Pessoas com identificação são enterradas como indigentes em SP
Em 1990, no cemitério Dom Bosco, em Perus, zona norte de São Paulo, foi descoberta uma vala clandestina de desaparecidos políticos. Ainda hoje, o cemitério recebe a maioria dos corpos de pessoas não reconhecidas. A repórter Danielle Zampollo fez plantão por uma semana no local e acompanhou a chegada de 18 corpos de desconhecidos. Apenas cinco não tinham identificação, outros 13 estavam com nome e sobrenome, mas mesmo assim foram enterrados como indigentes. A quadra onde ficam os corpos dos desconhecidos tem apenas números. Quando há uma lápide no meio, é porque a família já foi reconhecer o corpo.
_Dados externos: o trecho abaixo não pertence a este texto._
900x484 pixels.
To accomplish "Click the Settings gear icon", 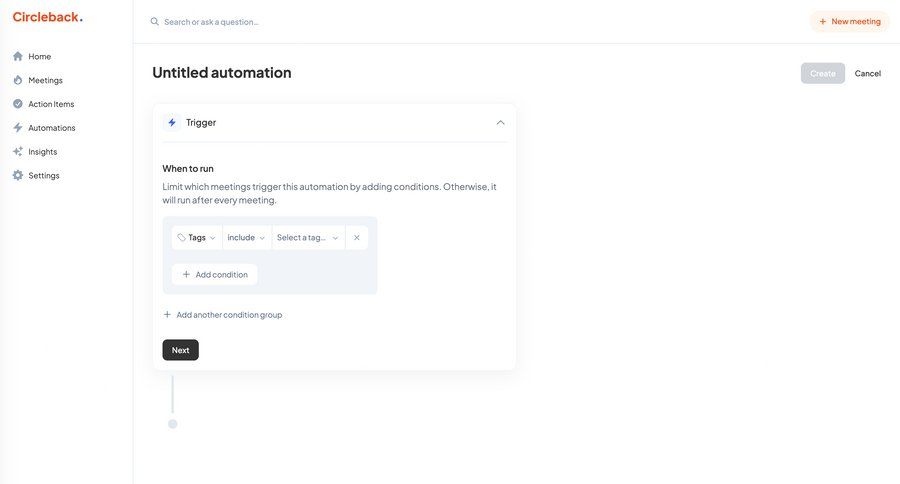I will pyautogui.click(x=18, y=176).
Para não ser enterrado como desconhecido, o corpo precisa ser identificado pela família em até 10 dias. Desde janeiro de 2014, o Ministério Público do Estado de São Paulo entra em contato com as famílias de pessoas que tinham nome e sobrenome e mesmo assim foram enterradas como desconhecidas. A promotora Eliana Vendramini pretende entrar com uma ação contra a Polícia Civil, o Serviço de Verificação de Óbito e o Instituto Médico Legal. Para ela, esses órgãos têm o dever de comunicar as famílias antes de esses corpos serem enterrados.
Desaparecido político
Mercês Castro há mais de 30 anos procura pelo corpo do irmão, morto na guerrilha do Araguaia. Antônio Teodoro de Castro era conhecido como o guerrilheiro Raul. Ele e mais 68 militantes do Partido Comunista do Brasil lutaram contra a ditadura militar na região do Araguaia; 59 deles ainda estão desaparecidos. Visitando a região e conversando com os moradores, ela descobriu como o irmão foi preso.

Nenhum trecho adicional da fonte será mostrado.